In a first-of-its-kind case, the U.S. Attorney’s Office in Boston announced today that kaléo, Inc., the manufacturer of Evzio, an expensive naloxone drug, has agreed to pay $12.7 million to resolve allegations that, among other things, kaléo encouraged doctors to send Evzio prescriptions to particular pharmacies that then submitted fraudulent prior authorization requests to payers in order to get reimbursement for Evzio. While the government previously has brought actions pharmaceutical companies, including Warner-Chilcott and Insys, that themselves submitted fraudulent prior authorization requests, this is the first time the government has brought an action against a pharmaceutical company that essentially farmed out the prior authorization fraud to third party pharmacies.
Evzio is an anti-overdose drug that, as 60 Minutes reported, cost over $4,000 for two injectors.
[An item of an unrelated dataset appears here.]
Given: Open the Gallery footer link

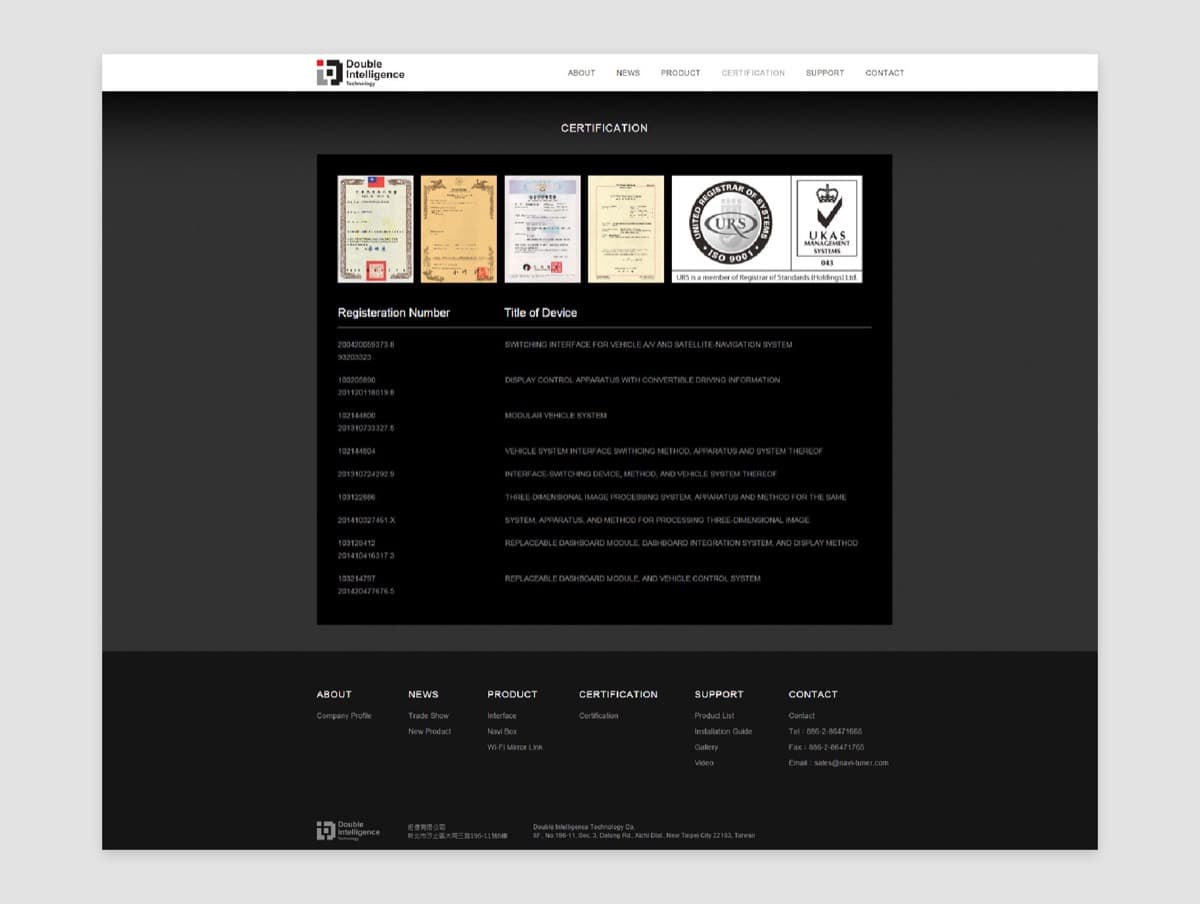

It competed directly with Narcan, which cost only about $125. Because of Evzio’s cost and the availability of a much cheaper alternative, many payers, including many Medicare Part D plans, required prescribers to submit a so-called “prior authorization” request explaining why Evzio, rather than Narcan, was medically necessary. Prior authorization requirements are a common hurdle to increased drug sales and, as the earlier cases against Warner-Chilcott and Insys show, pharmaceutical companies have an incentive to overcome those requirements, sometimes by fraud.
Perhaps taking a lesson from the earlier cases, kaléo did not itself submit fraudulent prior authorization requests, but instead relied on a small group of specialty pharmacies to submit those requests even though, according to the settlement agreement, kaléo “knew of or deliberately ignored information about improper prior authorization practices” by those pharmacies. The pharmacies included Royal Care, Benzer, People’s Drug Store, and Ray’s Drugs. Several individuals associated with Royal Care were recently sentenced for engaging in other health care frauds. Benzer, which is now known as Ravkoo, was recently the subject of an unflattering story in Time Magazine, which noted, among other things, that “[o]ne top executive had previously been convicted for his role in running a national opioid pill mill; another was barred from doing business with federal health-care programs due to allegations ranging from conspiracy to paying illegal kickbacks.”
The government alleged that kaléo “sought out and cultivated business relationships with specialty pharmacies” like Royal Care and Benzer because they “were willing to assist with Evzio prior authorization requests.” The government further alleged that these pharmacies “submitted Evzio prior authorization requests to Medicare, TRICARE, and the FEHBP that were false because (a) the pharmacies misrepresented to insurers that it was the prescribing physicians who were submitting the prior authorization requests when the pharmacies themselves did so; and/or (b) the prior authorization forms contained false or misleading assertions about patients’ medical histories, such as false statements that patients had previously tried and failed less costly alternatives to Evzio.”
The settlement with kaléo also alleges “that kaléo knew, or disregarded information indicating, that specialty pharmacies at times dispensed Evzio without collecting or attempting to collect co-payment obligations from Medicare or other government health program beneficiaries.”
Finally, the settlement alleges that kaléo sales representatives engaged in more prosaic misconduct, including providing “doctor’s offices with deliveries of food and beverages, as well as occasional holiday gifts, even when there was no connection to any educational or other business event.”
Overall, the settlement with kaléo serves as an important warning that pharmaceutical manufacturers risk government enforcement action if they knowingly rely on third party pharmacies to prepare fraudulent prior authorization requests that result in federal reimbursement for the manufacturers’ drugs.